Kuliah Tamu: Tantangan Birokrasi Anggaran Desa

IMG-20250308-WA0003
Artikel

Kuliah Tamu: Tantangan Birokrasi Anggaran Desa

Pembangunan desa idealnya harus direncanakan secara partisipatif. Namun, dalam proses pelaksanaannya tidak serta merta berjalan mulus. Tantangannya beragam dan kompleks, di antaranya birokrasi anggaran desa. 

Kepala Desa Mekarsari, Kabupaten Garut, Jawa Barat, Ajie Nugraha, S.ST., M.AP, menyampaikan refleksinya dalam Kuliah Tamu untuk Mata Kuliah Politik Pertanian dan Pembangunan Pedesaaan (POLPPP). Adapun tema kali ini Dinamika Pembangunan dan Pemanfaatan Data Desa. Acara diselenggarakan di Kampus Departemen Sains Komunikasi dan Pengembangan Masyarakat (SKPM), Fakultas Ekologi Manusia (FEMA), IPB University (6/3/2025). 

Nugraha menjelaskan tahapan pembangunan desa, “Tahap pertama, musyawarah dilakukan berbagai jenjang, dimulai RT, RW, dusun, kemudian diangkat tingkat desa atau yang dikenal dengan musyawarah desa atau musdes. Selanjutnya, disusun rencana kerja pemerintah desa atau RKPDes. Setelah itu, disusun APBD tingkat desa. Dari sinilah baru bisa dieksekusi menjadi kegiatan pembangunan desa”. 

Dalam pelaksanaannya, proses pembangunan desa tidak serta merta berjalan mulus. Tantangan dalam pembangunan desa beragam dan kompleks, salah satunya birokrasi anggaran desa.  

Nugraha berujar, “Pembangunan desa itu tidak semudah yang dibayangkan. Salah satu instrumen penting dalam pembangunan adalah dana desa. Untuk menyusun rancangan kegiatan dari belanja dana desa, tidak bisa semau kita. Dana desa sudah diatur alokasinya melalui peraturan yang dikeluarkan oleh Kementerian Desa dan PDT, Kementerian Keuangan, juga pemerintah daerah. Jadi, terkadang apa yang disepakati dalam musyawarah desa tidak bisa diwujudkan, karena aturan yang ada tidak dapat mengakomodasi kegiatan itu”.  

Kondisi internal maupun eksternal desa juga berperan dalam dinamika pembangunan. 

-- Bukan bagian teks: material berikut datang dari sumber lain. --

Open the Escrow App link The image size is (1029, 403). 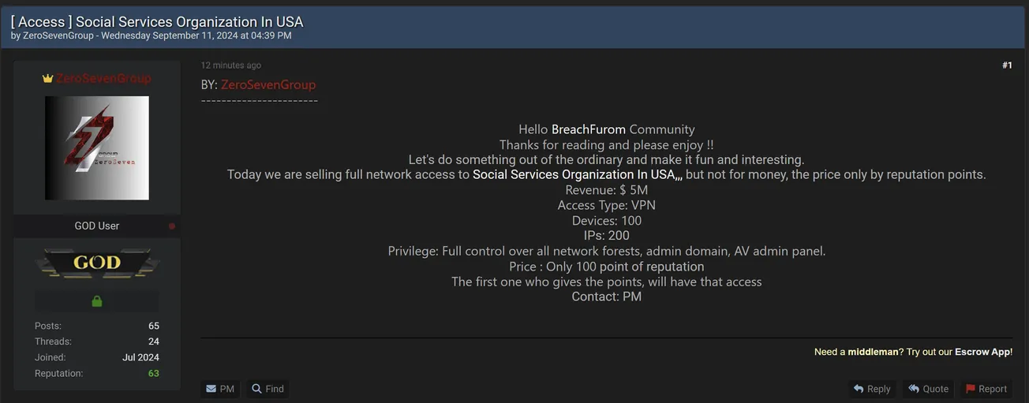(982, 352)
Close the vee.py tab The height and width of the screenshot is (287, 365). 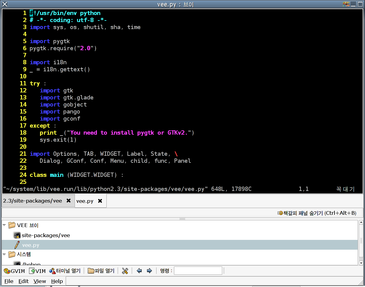click(100, 201)
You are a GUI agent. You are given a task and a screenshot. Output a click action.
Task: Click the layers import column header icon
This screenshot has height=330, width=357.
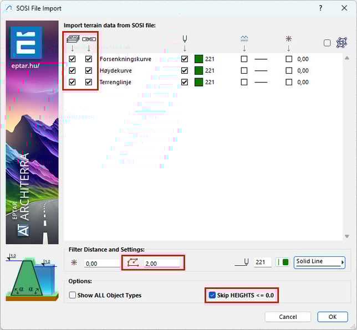72,39
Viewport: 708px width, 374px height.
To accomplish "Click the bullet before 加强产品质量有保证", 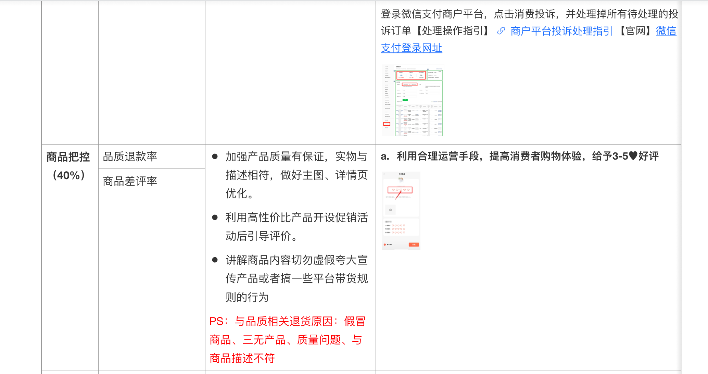I will pyautogui.click(x=215, y=157).
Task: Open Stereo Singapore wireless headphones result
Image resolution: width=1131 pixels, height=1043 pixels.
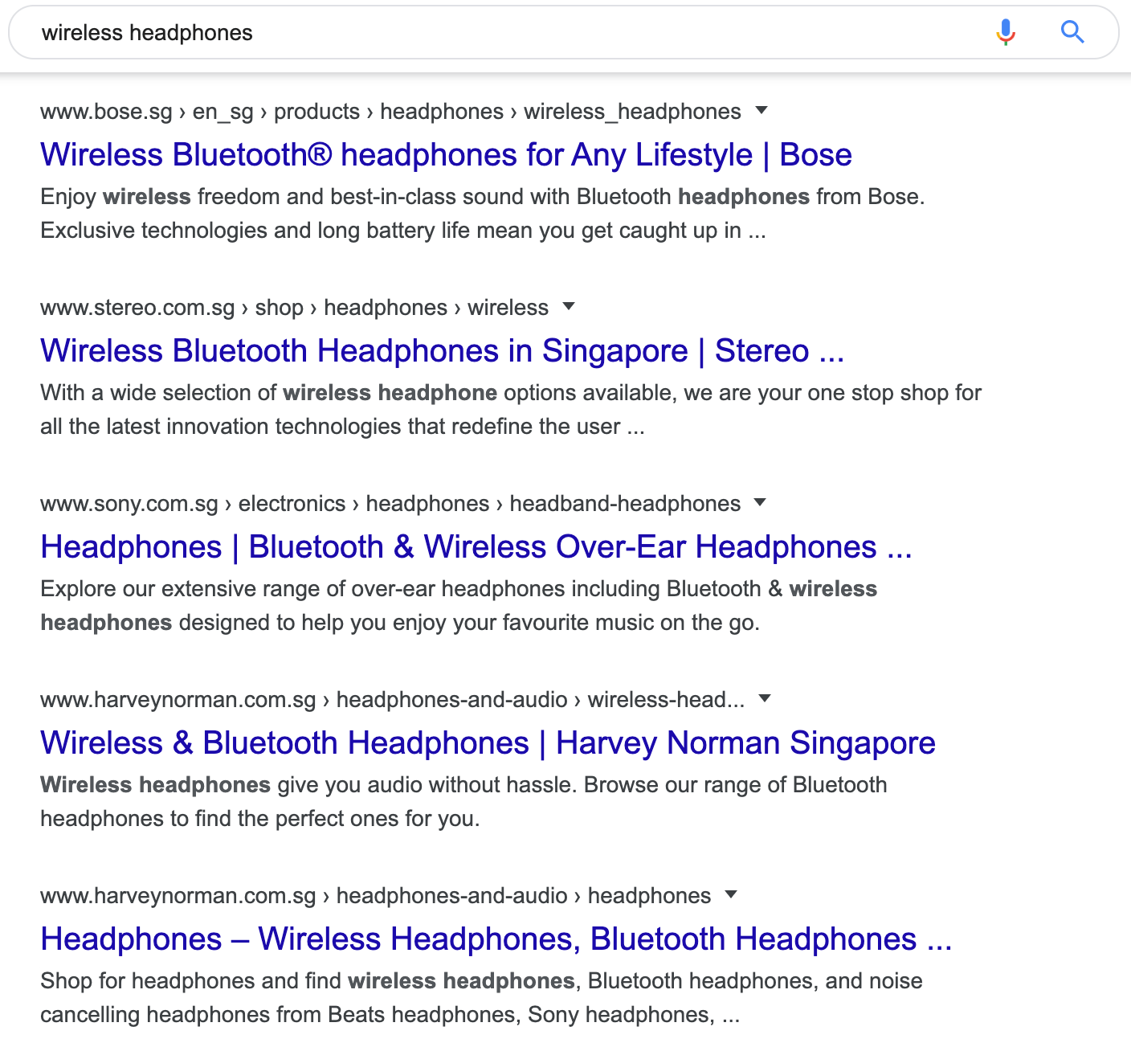Action: pos(442,350)
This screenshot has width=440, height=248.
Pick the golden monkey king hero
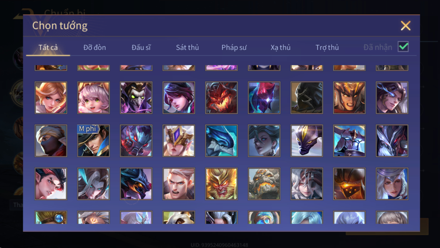221,184
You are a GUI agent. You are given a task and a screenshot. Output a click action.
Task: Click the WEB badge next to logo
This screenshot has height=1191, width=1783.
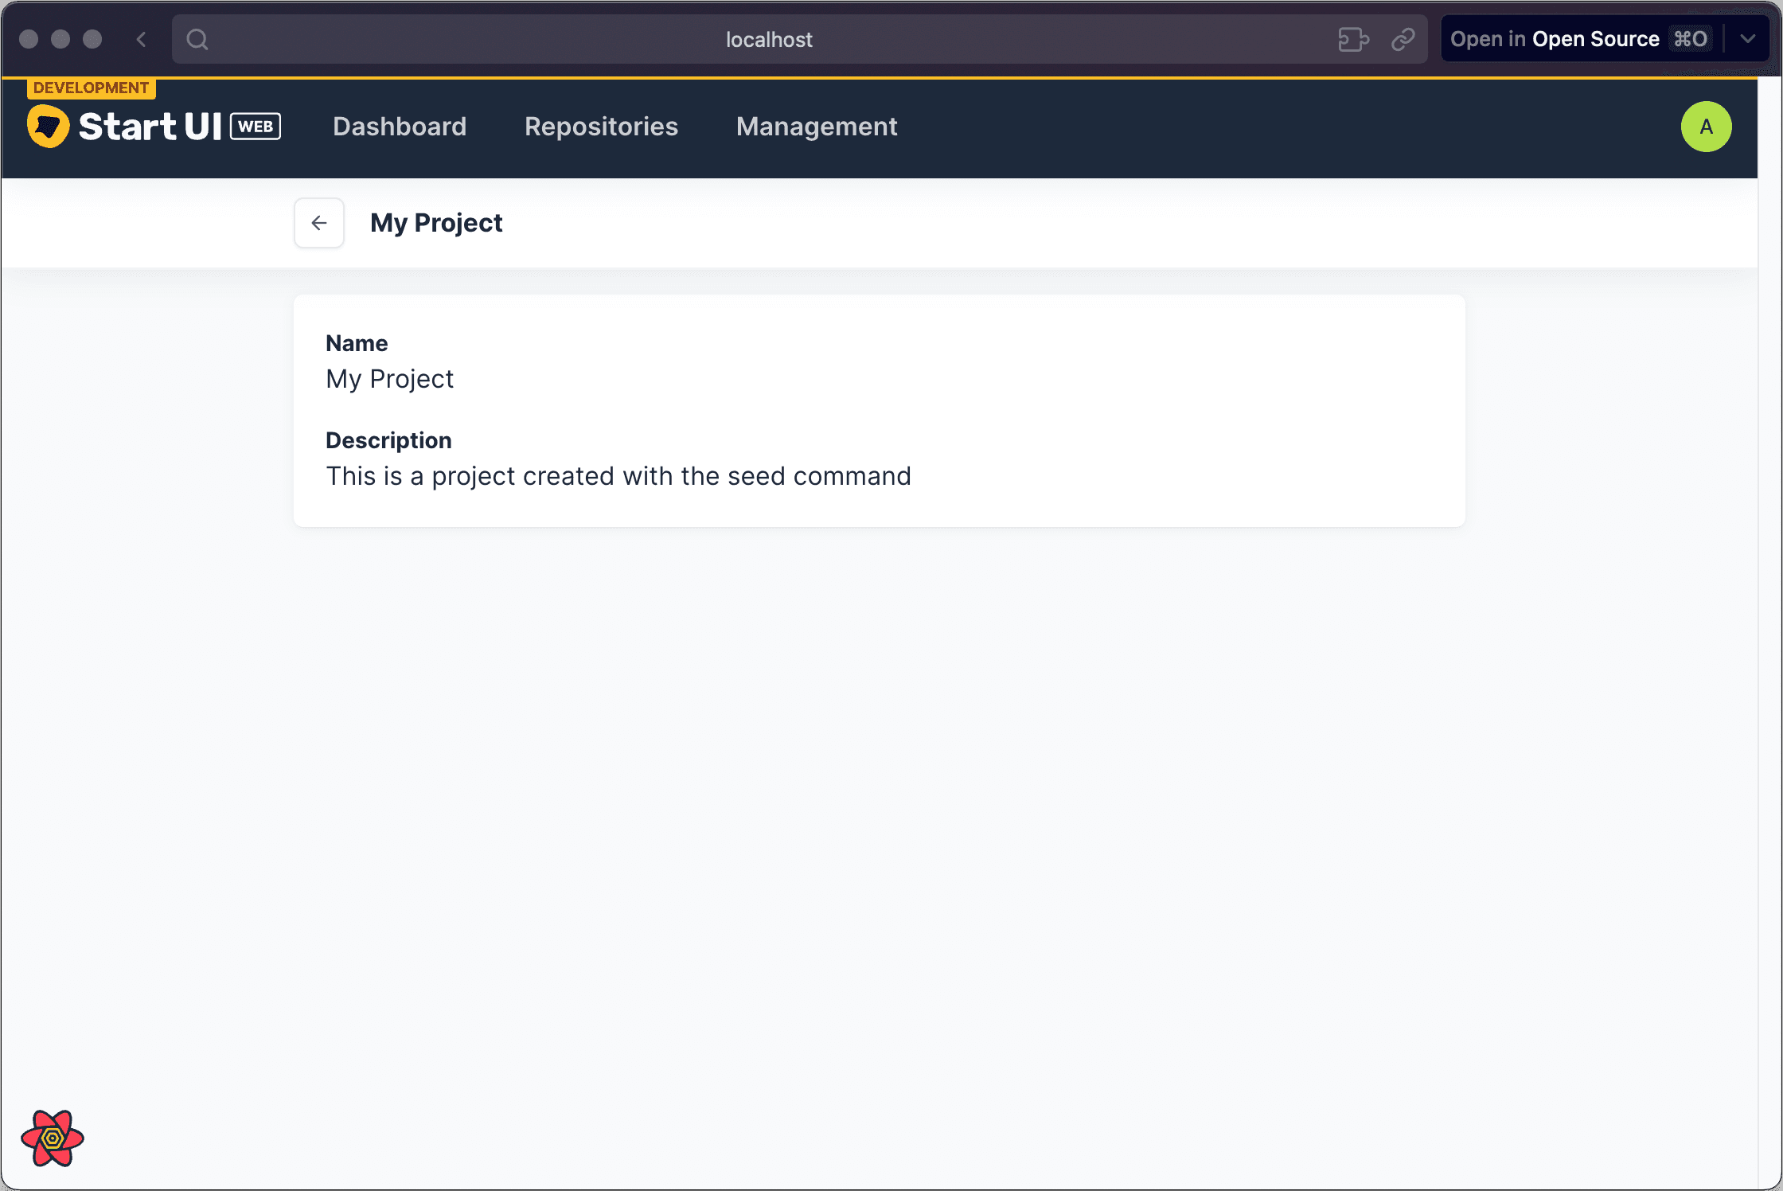pos(256,127)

Nugraha menambahkan, “Dalam memimpin desa, saya tidak hanya mengatur perangkat desa. Tetapi, desa memiliki lembaga-lembaga lain, dari mulai BPD, RT/RW, para kader, maupun lembaga desa lainnya. Lembaga-lembaga desa itu juga memiliki kepentingan pada bidangnya masing-masing, sehingga membangun keselarasan antar lembaga pun memerlukan waktu. Di sisi lain,  masyarakat yang tidak memahami adanya tahapan pembangunan desa, turut menuntut pemerintah desa untuk mengakomodir seluruh hasil musyawarah desa. Ditambah juga, tekanan struktural dari pemerintah pusat dalam menjalankan program-program strategisnya, seperti kini ketahanan pangan, atau yang terbaru terkait Koperasi Desa Merah Putih, turut membentuk tantangan baru bagi desa untuk mengatur proses pembangunan”. 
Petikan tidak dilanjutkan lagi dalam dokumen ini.